According to several news outlets, at least one federal prison worker, on duty the night before Jeffrey Epstein was found dead in his prison cell, was offered a plea deal, in connection with the multimillionaire’s death.
CNN is reporting that according to two sources familiar with the case, plea deal negotiations between prosecutors and attorneys indicate forthcoming charges by the Department of Justice relating to Epstein’s death.
Epstein, 66, was in a lone cell in the special housing unit of the federal Metropolitan Correctional Center in New York when he was found dead in August.
At the time, The New York Times reported that the two prison staff members who’d been guarding the unit where Epstein died by apparent suicide failed to check on him that night for about three hours.
Guards are supposed to check on detainees in the special housing unit every 30 minutes, a source with knowledge of Epstein’s time at the prison had previously told CNN.
The Washington Examiner is reporting that the negotiations for a plea deal with the guards broke down, and now one or both men on duty could be facing criminal charges by the Department of Justice (DOJ). Sources familiar with the matter told the Associated Press that the two guards responsible for monitoring Epstein had declined the deal from federal prosecutors.
The offer of a deal was a signal from the DOJ that it may wish to pursue criminal charges against the guards. As part of the deal, prosecutors wanted the guards to admit they had forged records, as it was believed they were not performing their proper routine checks as required, on Epstein.

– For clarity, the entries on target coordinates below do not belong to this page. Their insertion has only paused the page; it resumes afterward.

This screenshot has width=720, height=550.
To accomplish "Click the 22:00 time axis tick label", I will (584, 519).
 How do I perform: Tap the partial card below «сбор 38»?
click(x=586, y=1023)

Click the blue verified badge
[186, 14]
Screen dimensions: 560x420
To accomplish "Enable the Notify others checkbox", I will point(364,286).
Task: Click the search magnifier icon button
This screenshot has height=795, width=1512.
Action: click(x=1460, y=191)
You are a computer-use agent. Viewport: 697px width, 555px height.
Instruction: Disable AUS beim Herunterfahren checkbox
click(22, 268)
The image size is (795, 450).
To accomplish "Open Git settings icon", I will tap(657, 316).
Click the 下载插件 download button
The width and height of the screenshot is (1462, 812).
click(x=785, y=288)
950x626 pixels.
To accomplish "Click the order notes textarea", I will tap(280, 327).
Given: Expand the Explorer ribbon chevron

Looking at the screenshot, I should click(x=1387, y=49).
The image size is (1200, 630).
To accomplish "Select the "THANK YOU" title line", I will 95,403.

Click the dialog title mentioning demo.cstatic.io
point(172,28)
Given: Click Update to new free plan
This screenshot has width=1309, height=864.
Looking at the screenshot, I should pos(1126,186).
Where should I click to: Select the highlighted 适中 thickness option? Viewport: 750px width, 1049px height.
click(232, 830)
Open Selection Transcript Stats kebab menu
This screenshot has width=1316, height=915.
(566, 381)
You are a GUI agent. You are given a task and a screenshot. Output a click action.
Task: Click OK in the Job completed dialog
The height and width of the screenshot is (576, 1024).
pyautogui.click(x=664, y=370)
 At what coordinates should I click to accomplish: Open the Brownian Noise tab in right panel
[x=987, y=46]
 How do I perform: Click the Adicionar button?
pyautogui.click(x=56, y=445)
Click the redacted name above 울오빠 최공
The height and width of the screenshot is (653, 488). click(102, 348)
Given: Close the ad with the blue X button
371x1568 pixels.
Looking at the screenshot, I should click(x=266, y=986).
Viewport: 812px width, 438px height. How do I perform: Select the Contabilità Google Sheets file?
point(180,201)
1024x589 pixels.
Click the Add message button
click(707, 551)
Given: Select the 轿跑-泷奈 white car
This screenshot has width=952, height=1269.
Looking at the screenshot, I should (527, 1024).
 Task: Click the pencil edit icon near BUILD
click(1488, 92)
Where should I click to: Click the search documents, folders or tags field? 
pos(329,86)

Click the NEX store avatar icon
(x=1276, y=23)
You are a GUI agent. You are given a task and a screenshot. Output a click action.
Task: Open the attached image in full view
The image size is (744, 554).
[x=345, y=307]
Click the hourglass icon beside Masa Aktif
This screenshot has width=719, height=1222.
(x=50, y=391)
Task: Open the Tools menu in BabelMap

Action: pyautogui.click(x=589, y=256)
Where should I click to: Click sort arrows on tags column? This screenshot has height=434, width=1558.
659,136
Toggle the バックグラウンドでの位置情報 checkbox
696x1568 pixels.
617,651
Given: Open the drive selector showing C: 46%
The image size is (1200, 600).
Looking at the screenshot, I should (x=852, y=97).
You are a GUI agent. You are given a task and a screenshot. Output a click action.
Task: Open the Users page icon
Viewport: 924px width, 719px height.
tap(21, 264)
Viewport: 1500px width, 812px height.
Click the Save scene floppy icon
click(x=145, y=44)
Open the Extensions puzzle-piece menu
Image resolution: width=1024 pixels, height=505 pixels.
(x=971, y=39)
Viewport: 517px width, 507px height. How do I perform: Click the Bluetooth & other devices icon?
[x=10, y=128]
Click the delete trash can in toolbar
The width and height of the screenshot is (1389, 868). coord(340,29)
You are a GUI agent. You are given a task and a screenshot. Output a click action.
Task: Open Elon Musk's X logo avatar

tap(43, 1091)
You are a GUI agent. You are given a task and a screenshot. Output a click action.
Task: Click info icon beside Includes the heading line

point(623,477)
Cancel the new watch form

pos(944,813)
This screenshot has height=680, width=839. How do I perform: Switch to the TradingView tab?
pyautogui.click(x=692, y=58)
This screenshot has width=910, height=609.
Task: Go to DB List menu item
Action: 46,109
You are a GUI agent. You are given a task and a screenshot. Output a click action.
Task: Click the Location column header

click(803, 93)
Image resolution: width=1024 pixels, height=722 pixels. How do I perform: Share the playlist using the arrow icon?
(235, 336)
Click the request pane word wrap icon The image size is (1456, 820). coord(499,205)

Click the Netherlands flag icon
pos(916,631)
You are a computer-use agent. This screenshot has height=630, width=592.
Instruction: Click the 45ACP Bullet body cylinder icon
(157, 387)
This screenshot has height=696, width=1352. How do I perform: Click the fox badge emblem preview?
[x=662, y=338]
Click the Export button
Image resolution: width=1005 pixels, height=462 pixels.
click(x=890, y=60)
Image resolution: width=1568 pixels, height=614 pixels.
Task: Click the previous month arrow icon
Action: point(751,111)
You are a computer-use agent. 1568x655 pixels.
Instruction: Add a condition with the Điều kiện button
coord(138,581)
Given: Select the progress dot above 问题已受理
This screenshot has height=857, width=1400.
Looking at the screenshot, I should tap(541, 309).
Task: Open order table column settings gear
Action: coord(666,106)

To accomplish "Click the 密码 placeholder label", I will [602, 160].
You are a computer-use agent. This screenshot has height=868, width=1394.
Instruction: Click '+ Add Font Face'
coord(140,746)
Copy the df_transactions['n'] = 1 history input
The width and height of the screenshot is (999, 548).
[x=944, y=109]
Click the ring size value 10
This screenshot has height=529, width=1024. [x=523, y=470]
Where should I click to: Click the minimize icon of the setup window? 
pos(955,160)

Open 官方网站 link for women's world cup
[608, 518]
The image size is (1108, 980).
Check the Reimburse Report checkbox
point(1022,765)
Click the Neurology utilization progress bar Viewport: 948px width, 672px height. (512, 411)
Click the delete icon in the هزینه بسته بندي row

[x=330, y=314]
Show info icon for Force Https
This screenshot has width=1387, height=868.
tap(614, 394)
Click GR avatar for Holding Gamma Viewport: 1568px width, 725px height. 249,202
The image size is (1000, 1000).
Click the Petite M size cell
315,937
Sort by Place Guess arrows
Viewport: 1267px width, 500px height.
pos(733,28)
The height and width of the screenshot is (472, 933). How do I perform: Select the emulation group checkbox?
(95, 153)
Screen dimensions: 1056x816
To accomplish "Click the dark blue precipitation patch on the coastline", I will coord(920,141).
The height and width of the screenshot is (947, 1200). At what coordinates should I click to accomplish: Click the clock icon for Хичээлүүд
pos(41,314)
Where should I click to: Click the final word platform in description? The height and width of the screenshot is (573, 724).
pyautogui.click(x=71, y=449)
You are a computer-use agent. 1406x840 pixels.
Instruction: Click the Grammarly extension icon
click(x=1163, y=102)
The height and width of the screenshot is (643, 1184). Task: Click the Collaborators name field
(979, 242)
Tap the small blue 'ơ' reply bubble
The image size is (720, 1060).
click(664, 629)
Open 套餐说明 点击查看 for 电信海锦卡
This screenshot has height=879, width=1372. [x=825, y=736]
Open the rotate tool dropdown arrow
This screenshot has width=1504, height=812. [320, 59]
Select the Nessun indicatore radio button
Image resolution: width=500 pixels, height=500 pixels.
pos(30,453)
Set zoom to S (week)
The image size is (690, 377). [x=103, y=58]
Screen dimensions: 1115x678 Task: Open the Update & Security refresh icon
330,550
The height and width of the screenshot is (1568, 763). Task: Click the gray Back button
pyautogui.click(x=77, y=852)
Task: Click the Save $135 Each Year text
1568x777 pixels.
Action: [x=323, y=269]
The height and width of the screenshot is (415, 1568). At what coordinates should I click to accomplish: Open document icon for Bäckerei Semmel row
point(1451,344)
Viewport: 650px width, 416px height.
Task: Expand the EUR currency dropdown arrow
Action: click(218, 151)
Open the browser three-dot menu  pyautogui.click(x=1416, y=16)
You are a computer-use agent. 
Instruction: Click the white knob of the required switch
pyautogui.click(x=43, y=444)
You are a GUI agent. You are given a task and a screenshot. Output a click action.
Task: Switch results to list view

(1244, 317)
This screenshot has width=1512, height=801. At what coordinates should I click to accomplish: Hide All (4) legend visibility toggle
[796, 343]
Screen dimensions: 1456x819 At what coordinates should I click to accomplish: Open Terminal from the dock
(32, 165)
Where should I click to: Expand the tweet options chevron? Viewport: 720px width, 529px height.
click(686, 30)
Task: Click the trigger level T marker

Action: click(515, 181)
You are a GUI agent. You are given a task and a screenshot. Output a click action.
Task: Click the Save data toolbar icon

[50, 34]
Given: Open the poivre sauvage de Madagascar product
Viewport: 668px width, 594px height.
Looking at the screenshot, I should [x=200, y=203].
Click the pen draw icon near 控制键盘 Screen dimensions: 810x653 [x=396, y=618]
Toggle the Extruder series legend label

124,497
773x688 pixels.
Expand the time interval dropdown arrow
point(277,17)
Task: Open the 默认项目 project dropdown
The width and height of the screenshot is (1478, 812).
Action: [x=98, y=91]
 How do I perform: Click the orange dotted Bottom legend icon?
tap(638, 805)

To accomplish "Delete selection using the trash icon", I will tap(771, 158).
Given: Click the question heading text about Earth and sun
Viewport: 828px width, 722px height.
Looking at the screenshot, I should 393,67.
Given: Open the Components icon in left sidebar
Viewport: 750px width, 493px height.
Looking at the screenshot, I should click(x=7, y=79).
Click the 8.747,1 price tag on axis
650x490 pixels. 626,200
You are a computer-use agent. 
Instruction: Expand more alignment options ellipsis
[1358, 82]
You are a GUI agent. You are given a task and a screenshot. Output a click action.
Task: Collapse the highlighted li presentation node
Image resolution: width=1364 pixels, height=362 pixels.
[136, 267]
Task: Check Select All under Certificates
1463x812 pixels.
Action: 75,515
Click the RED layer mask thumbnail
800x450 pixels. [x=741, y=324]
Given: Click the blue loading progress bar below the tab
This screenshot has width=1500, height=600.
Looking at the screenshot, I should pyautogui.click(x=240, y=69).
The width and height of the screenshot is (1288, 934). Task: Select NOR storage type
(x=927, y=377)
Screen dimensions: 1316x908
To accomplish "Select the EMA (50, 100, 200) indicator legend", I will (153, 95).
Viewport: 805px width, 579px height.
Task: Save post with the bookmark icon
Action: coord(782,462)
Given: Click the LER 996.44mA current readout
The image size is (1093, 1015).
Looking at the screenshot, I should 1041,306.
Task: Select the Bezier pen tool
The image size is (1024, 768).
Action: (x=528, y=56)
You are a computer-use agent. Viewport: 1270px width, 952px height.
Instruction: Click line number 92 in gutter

The convicted sex offender was placed on suicide watch after he was found with bruises around his neck in his prison cell in July. Epstein then died on Aug. 10, and the New York medical examiner ruled his death as a suicide. The DOJ later admitted he had been allowed off suicide watch before he died.
The head of the Federal Bureau of Prisons is set to testify in front of the Senate Judiciary Committee on Tuesday. Sen. Ben Sasse, a member of the committee, sent a letter to the director this week, telling her he expects “substantial answers” on the circumstances surrounding Epstein’s death.
“To pretend like this issue, which is by far the public’s top concern with your agency, won’t be a significant focus of attention at this hearing is naïve — to the point of being laughable,” the Nebraska Republican wrote.